Lithwick writes the “Supreme Court Dispatches” and “Jurisprudence” columns for Slate. Her work has appeared in The New York Times, Harper’s, The New Yorker, The Washington Post, and Commentary, among others, and she has appeared as a frequent guest on CNN, ABC, The Colbert Report, The Rachel Maddow Show and National Public Radio. She won a 2013 National Magazine Award for her columns on the Affordable Care Act. She has twice been recognized with an Online Journalism Award for her legal commentary and was the first online journalist invited to be on the Reporters Committee for the Freedom of the Press.
“The Supreme Court is boring and wonky, but also magical and mystifying, and it matters so very much,” remarked Lithwick who cautioned that we are getting perilously close to a constitutional crisis and warned that the Court is too important an institution to be delegitimized. “It is heartbreaking that we are breaking it.”
Also speaking at the program was Janine Garubo Austin, managing partner at the Anthony Garubo Salon in Maplewood, NJ, which has donated its time and talent to help empower clients of the Linda & Rudy Slucker NCJW/Essex Center for Women clients for the past three years. “We have the ability to transform someone with a pair of scissors and hair dye,” commented Garubo, “but we are just polishing the shell to let inner light shine a little brighter. These women are on a brave path of reinventing themselves and rebuilding confidence. Our staff has found that to give is to receive, and they are humbled and gratified to help.”

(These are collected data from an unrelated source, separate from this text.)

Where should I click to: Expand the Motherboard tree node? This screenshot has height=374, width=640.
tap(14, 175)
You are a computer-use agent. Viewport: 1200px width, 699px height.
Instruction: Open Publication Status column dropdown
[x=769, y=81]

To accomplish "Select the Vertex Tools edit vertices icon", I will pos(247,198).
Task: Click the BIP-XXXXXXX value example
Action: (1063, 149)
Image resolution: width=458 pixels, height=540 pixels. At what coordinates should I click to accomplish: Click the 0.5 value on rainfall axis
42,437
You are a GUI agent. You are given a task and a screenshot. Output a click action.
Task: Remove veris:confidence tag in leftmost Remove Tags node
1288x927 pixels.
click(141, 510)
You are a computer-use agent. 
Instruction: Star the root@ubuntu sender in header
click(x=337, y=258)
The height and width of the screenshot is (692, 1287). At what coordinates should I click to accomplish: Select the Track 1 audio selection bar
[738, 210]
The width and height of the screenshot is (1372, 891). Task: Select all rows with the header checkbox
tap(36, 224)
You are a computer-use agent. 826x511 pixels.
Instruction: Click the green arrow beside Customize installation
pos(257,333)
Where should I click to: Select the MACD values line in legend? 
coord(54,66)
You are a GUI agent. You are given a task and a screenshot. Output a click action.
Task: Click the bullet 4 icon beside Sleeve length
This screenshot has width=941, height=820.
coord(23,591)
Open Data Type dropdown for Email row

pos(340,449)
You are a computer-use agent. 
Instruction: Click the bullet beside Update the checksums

“The heartfelt and powerful messages from both of these women resonated at our Opening Event,” said Shari Harrison, president NCJW/Essex. “Our hope is that attendees recognize that whether it concerns the Supreme Court, a small business, or an individual client from our Center for Women, what we do matters. We encourage everyone to channel their interests and talents and get involved.”